Collected data:
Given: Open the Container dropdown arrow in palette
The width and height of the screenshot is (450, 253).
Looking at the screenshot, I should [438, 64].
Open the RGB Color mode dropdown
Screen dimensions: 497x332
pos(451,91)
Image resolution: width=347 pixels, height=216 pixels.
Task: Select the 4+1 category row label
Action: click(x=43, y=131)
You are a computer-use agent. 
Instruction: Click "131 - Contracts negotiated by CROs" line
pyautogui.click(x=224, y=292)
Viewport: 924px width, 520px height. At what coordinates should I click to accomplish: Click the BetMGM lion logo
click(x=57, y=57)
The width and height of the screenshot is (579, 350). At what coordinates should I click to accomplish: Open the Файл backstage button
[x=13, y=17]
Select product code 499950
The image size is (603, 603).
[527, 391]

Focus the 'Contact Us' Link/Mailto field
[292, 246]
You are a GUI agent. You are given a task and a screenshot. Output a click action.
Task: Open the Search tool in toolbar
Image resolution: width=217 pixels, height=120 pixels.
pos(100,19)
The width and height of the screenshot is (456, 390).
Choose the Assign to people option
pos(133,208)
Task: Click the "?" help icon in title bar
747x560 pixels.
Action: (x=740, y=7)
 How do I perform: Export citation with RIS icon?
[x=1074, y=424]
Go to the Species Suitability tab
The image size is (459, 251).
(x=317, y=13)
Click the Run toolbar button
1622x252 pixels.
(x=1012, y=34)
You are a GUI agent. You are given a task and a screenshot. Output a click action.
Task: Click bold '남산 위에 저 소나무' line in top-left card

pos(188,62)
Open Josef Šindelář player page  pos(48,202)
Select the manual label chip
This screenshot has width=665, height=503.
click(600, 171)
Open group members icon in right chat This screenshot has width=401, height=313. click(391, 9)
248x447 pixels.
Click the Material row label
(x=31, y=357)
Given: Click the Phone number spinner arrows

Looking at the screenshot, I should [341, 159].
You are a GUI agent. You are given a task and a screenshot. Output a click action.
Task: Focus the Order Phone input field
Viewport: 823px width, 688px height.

DIRECTIONS:
An exact reproduction of all the entries above is the expected answer.

TASK RESULT:
Given: Open the Container dropdown arrow in palette
The width and height of the screenshot is (450, 253).
Looking at the screenshot, I should [438, 64].
Open the RGB Color mode dropdown
Screen dimensions: 497x332
pos(451,91)
Image resolution: width=347 pixels, height=216 pixels.
Task: Select the 4+1 category row label
Action: click(x=43, y=131)
You are a computer-use agent. 
Instruction: Click "131 - Contracts negotiated by CROs" line
pyautogui.click(x=224, y=292)
Viewport: 924px width, 520px height. At what coordinates should I click to accomplish: Click the BetMGM lion logo
click(x=57, y=57)
The width and height of the screenshot is (579, 350). At what coordinates should I click to accomplish: Open the Файл backstage button
[x=13, y=17]
Select product code 499950
The image size is (603, 603).
[527, 391]

Focus the 'Contact Us' Link/Mailto field
[292, 246]
You are a GUI agent. You are given a task and a screenshot. Output a click action.
Task: Open the Search tool in toolbar
Image resolution: width=217 pixels, height=120 pixels.
pos(100,19)
The width and height of the screenshot is (456, 390).
Choose the Assign to people option
pos(133,208)
Task: Click the "?" help icon in title bar
747x560 pixels.
Action: (x=740, y=7)
 How do I perform: Export citation with RIS icon?
[x=1074, y=424]
Go to the Species Suitability tab
The image size is (459, 251).
(x=317, y=13)
Click the Run toolbar button
1622x252 pixels.
(x=1012, y=34)
You are a GUI agent. You are given a task and a screenshot. Output a click action.
Task: Click bold '남산 위에 저 소나무' line in top-left card

pos(188,62)
Open Josef Šindelář player page  pos(48,202)
Select the manual label chip
This screenshot has width=665, height=503.
click(600, 171)
Open group members icon in right chat This screenshot has width=401, height=313. click(391, 9)
248x447 pixels.
Click the Material row label
(x=31, y=357)
Given: Click the Phone number spinner arrows

Looking at the screenshot, I should [341, 159].
You are a GUI agent. You are given a task and a screenshot. Output a click action.
Task: Focus the Order Phone input field
Viewport: 823px width, 688px height.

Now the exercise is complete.